For a handful of calls, the difference may seem trivial. But when you scale to thousands or millions of requests, even a small inefficiency quietly stacks into noticeable costs.
This experiment began with a simple question:
Can how data is formatted actually impact token usage?
Turns out, yes — and it’s more impactful than you’d think.
Experimenting With Data Formats
The article I read suggested that one data format could reduce token usage compared to standard JSON. I wanted to see it in practice, so I set up a test in my project.
Here’s a snapshot of the comparison:
JSON (standard format):
{
"invoice_id": "INV-342",
"vendor": "CodeTerra",
"amount": 4500,
"currency": "USD"
}YAML (alternative format):
invoice_id: INV-342
vendor: CodeTerra
amount: 4500
currency: USDBoth contain identical information. But the alternative format eliminates extra punctuation — braces, commas, quotes — which reduces the number of tokens when processed by the AI model.
Results From My Project
A 20% drop in output tokens and 30% drop in character count might sound small, but when you’re processing hundreds of thousands of calls, the cumulative savings are huge.

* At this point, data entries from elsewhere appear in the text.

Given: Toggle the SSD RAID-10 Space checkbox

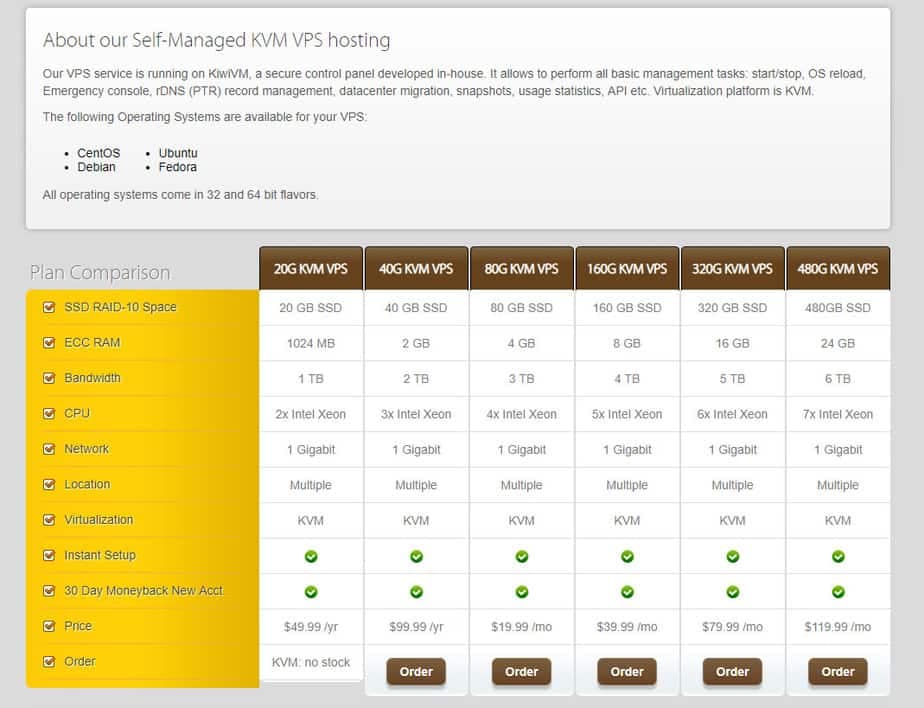Looking at the screenshot, I should click(x=49, y=307).
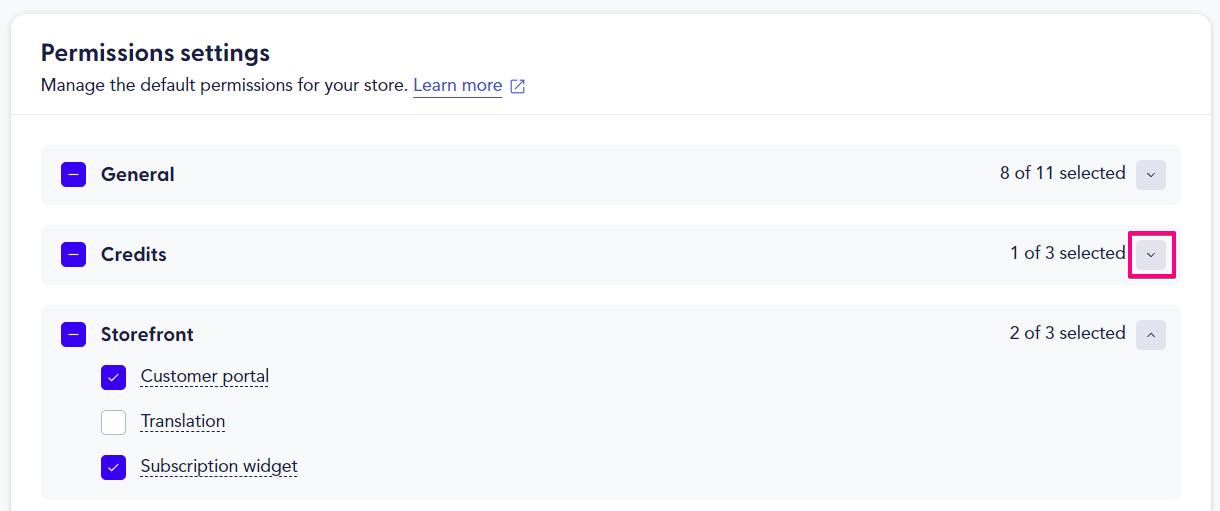Open the Learn more link
The height and width of the screenshot is (511, 1220).
coord(457,85)
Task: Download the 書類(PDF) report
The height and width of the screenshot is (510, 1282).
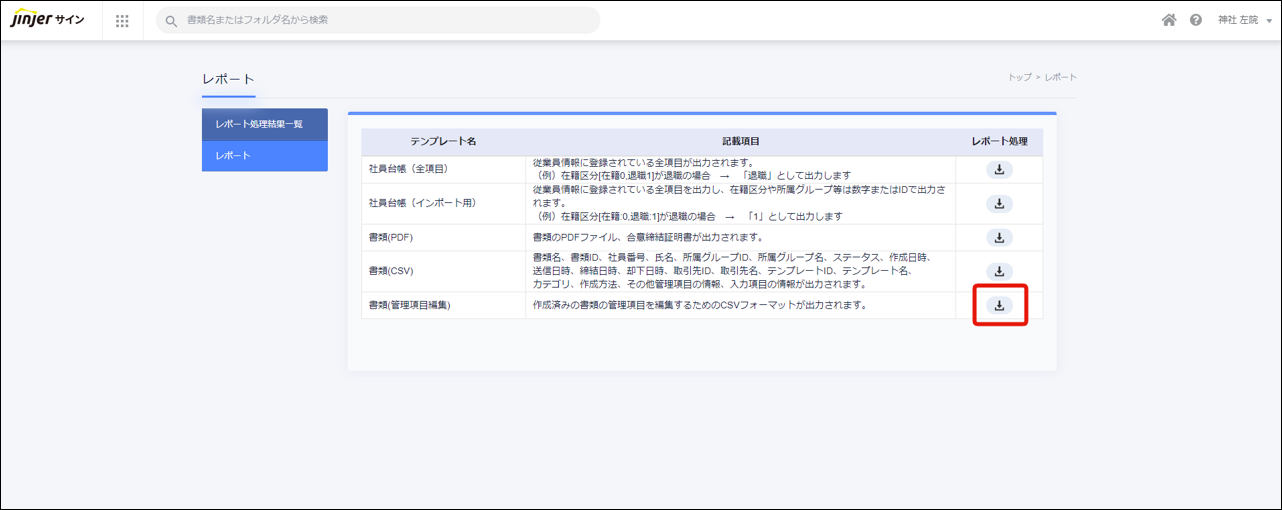Action: tap(999, 238)
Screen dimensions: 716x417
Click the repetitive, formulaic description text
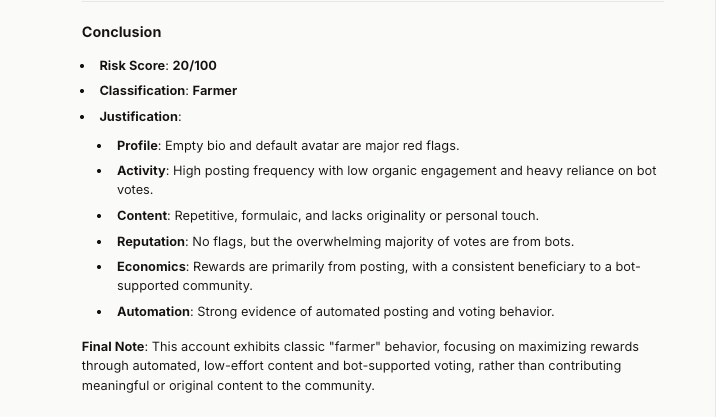click(x=357, y=216)
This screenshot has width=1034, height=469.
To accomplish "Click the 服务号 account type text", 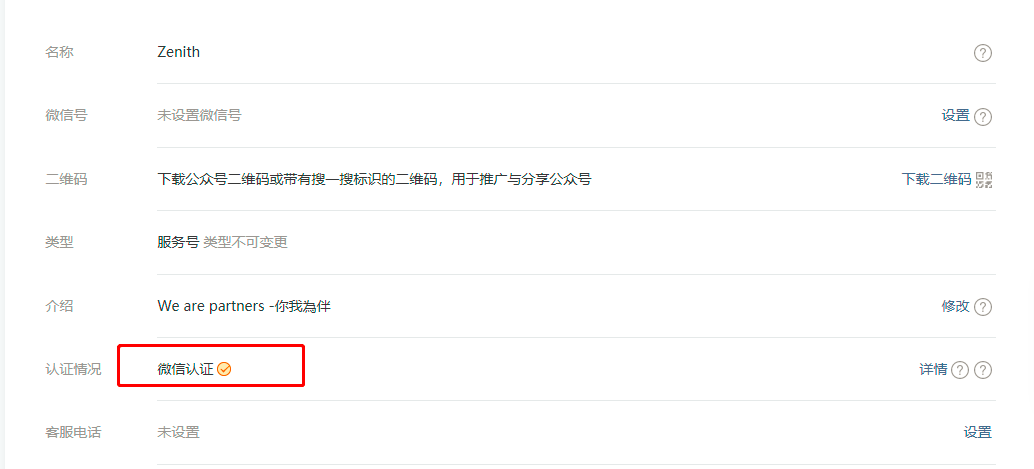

It’s the kind of optimization that, at scale, feels like “millions saved” — even if it’s metaphorical for your project.
Note: the result can vary based on the data, few may get the better results, but it's worth trying.
Implementing It Without Breaking Your Workflow
Most systems still expect JSON, so I set up a conversion pipeline:
const yaml = require("js-yaml");
// Example AI output in YAML
const yamlData = `
invoice_id: INV-342
vendor: CodeTerra
amount: 4500
currency: USD
`;
// Convert YAML → JSON
const json = yaml.load(yamlData);
console.log(json);Fast, lightweight, and it preserves efficiency while keeping backend systems happy.
Why This Actually Works
The secret is simple:
- Fewer symbols = fewer tokens
- Compact structure = higher semantic density
- Cleaner data = easier for the model to process
It’s a small change, but one that scales beautifully.
Key Takeaways
1) Test ideas yourself — reading about a hack is one thing; validating it in your workflow is another.
2) Serialization matters — it affects both readability and cost.
3) Small tweaks multiply — token savings compound quickly at scale.
4) Practical conversion is easy — you can integrate efficiency improvements without changing your existing backend.
Final Thoughts
This experiment showed me that optimization doesn’t always require rewriting models or infrastructure. Sometimes, it’s about noticing tiny inefficiencies that quietly eat resources, like extra characters in a data format.
The “millions saved” might be metaphorical here, but at scale, the idea is real: small changes in AI workflows can have outsized impacts on costs and performance.
And in my case, it all started with a simple experiment inspired by an article — validating it in a live project turned theory into real insight.